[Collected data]
● ● ●

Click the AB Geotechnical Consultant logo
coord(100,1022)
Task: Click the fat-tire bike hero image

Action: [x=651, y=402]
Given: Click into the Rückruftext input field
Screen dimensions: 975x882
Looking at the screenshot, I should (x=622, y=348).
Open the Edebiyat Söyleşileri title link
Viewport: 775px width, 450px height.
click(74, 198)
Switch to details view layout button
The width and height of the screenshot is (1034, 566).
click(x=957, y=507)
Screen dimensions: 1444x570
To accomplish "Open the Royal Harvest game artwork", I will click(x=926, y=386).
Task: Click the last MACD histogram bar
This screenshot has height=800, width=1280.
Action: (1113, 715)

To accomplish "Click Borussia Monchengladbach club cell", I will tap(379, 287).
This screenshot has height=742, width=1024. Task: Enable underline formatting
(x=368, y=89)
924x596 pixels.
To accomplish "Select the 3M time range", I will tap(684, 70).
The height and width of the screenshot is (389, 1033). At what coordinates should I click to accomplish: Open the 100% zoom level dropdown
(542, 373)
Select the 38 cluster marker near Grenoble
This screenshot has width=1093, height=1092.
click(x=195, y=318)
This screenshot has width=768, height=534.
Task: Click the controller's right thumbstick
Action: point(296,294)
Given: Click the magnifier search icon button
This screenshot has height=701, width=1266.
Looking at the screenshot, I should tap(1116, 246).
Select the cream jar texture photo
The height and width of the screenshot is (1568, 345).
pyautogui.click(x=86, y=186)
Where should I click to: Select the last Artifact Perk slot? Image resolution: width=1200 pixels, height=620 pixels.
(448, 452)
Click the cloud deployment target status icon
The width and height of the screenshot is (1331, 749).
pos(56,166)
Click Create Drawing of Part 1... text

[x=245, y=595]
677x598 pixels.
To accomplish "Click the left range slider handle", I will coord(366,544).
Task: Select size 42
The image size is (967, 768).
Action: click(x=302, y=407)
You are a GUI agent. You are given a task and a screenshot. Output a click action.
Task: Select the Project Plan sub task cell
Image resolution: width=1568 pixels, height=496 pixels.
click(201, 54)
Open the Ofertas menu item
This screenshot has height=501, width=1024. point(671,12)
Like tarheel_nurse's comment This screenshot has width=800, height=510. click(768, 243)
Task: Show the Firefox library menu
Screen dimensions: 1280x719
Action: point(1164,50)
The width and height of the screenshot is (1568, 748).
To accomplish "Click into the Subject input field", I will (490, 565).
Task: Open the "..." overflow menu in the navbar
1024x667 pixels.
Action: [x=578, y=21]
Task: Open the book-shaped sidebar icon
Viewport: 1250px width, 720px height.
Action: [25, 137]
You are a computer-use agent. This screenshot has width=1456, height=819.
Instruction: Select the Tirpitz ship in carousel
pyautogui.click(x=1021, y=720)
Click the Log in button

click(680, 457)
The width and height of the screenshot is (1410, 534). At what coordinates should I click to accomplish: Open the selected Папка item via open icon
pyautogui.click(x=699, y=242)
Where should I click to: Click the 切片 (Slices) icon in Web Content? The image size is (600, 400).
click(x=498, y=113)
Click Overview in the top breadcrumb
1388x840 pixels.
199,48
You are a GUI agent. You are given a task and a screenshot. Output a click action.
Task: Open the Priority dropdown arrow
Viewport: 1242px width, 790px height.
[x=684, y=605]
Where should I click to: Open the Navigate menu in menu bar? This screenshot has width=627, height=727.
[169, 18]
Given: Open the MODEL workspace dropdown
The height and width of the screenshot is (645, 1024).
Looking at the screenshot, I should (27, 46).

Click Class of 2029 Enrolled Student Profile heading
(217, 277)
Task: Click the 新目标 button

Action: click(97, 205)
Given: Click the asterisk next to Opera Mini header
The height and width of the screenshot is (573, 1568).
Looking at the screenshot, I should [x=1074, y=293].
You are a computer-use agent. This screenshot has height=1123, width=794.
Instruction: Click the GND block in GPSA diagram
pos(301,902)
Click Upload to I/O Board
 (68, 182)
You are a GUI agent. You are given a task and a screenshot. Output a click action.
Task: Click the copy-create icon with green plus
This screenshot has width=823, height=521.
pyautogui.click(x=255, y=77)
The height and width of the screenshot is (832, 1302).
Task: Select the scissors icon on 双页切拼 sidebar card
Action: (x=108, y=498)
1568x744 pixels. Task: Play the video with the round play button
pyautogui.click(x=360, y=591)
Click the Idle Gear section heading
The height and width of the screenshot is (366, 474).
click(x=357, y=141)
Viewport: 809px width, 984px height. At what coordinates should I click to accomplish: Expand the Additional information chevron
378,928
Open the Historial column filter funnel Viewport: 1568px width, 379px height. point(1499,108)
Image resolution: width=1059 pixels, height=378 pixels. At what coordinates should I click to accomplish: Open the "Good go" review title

● ● ●

* _Problem_
Only the lines above from the line with "Task: Show the Firefox library menu" to the line with "Given: Open the MODEL workspace dropdown", those two lines included, should be reproduced exactly.

* _Answer to the exercise_
Task: Show the Firefox library menu
Screen dimensions: 1280x719
Action: point(1164,50)
The width and height of the screenshot is (1568, 748).
To accomplish "Click into the Subject input field", I will (490, 565).
Task: Open the "..." overflow menu in the navbar
1024x667 pixels.
Action: [x=578, y=21]
Task: Open the book-shaped sidebar icon
Viewport: 1250px width, 720px height.
Action: [25, 137]
You are a computer-use agent. This screenshot has width=1456, height=819.
Instruction: Select the Tirpitz ship in carousel
pyautogui.click(x=1021, y=720)
Click the Log in button

click(680, 457)
The width and height of the screenshot is (1410, 534). At what coordinates should I click to accomplish: Open the selected Папка item via open icon
pyautogui.click(x=699, y=242)
Where should I click to: Click the 切片 (Slices) icon in Web Content? The image size is (600, 400).
click(x=498, y=113)
Click Overview in the top breadcrumb
1388x840 pixels.
199,48
You are a GUI agent. You are given a task and a screenshot. Output a click action.
Task: Open the Priority dropdown arrow
Viewport: 1242px width, 790px height.
[x=684, y=605]
Where should I click to: Open the Navigate menu in menu bar? This screenshot has width=627, height=727.
[169, 18]
Given: Open the MODEL workspace dropdown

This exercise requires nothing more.